### EXERCISE DIRECTIONS
Every line in the records below with the string "pencil" is to be copied out.

▼

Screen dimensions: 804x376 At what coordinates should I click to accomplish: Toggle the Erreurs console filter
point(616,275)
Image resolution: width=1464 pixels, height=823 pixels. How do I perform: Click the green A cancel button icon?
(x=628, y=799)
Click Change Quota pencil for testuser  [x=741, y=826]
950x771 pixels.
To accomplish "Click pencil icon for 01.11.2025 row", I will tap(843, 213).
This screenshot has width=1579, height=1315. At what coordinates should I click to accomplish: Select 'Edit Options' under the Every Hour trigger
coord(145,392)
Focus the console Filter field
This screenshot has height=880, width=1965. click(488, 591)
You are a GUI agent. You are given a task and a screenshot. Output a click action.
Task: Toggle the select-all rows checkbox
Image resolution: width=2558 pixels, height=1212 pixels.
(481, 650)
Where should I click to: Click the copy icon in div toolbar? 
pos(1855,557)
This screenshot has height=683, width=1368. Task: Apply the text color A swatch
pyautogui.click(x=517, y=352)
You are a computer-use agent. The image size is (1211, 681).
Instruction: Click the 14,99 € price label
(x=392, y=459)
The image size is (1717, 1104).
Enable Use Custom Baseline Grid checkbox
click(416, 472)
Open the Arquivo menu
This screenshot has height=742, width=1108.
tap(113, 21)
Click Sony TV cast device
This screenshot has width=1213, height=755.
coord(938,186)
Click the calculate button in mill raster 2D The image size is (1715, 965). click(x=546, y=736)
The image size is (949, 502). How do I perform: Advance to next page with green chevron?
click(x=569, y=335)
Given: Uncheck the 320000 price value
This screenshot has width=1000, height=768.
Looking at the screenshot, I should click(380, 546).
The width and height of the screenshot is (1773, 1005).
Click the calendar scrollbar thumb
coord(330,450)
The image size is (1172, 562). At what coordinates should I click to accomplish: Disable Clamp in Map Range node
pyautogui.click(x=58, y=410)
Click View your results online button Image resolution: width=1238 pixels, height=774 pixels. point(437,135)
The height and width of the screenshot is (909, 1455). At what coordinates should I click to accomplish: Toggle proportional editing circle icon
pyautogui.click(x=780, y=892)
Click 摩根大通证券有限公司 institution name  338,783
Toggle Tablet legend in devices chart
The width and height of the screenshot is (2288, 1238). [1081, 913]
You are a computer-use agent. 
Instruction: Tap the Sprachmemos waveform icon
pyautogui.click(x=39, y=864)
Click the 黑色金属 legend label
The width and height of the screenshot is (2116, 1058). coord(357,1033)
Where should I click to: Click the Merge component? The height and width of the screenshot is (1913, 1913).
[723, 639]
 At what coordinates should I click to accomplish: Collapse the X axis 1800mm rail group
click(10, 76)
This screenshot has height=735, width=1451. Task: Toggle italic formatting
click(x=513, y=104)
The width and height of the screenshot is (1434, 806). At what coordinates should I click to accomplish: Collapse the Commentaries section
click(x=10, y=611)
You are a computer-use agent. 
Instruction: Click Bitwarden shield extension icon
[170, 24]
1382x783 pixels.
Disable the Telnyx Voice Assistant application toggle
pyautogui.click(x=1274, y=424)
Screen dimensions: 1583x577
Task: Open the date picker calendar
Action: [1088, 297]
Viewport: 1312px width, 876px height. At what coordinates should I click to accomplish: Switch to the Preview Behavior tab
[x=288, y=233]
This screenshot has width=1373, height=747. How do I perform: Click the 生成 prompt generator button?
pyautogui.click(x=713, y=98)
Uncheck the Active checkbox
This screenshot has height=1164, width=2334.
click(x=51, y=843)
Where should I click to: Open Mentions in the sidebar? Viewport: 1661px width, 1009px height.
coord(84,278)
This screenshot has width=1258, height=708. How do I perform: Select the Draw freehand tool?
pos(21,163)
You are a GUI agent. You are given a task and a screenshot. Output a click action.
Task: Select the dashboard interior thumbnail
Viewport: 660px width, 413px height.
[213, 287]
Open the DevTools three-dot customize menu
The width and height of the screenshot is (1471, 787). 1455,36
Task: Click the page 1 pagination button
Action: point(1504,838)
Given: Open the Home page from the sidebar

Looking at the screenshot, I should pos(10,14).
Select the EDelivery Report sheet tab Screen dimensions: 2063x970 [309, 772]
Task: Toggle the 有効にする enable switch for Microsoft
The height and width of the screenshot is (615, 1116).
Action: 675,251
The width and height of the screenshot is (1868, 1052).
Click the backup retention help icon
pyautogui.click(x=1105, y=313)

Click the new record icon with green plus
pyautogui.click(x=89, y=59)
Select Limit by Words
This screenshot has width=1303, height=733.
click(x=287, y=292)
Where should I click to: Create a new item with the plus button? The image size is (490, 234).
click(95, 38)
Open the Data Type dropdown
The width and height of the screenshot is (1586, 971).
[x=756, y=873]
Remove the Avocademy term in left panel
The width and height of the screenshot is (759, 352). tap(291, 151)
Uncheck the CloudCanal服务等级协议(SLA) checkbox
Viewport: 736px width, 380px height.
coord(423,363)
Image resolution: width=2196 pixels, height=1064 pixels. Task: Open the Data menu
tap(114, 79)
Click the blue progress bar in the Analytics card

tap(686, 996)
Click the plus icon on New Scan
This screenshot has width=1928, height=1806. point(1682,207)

▲

### COMPLETED EXERCISE
Click Change Quota pencil for testuser  [x=741, y=826]
To accomplish "Click pencil icon for 01.11.2025 row", I will tap(843, 213).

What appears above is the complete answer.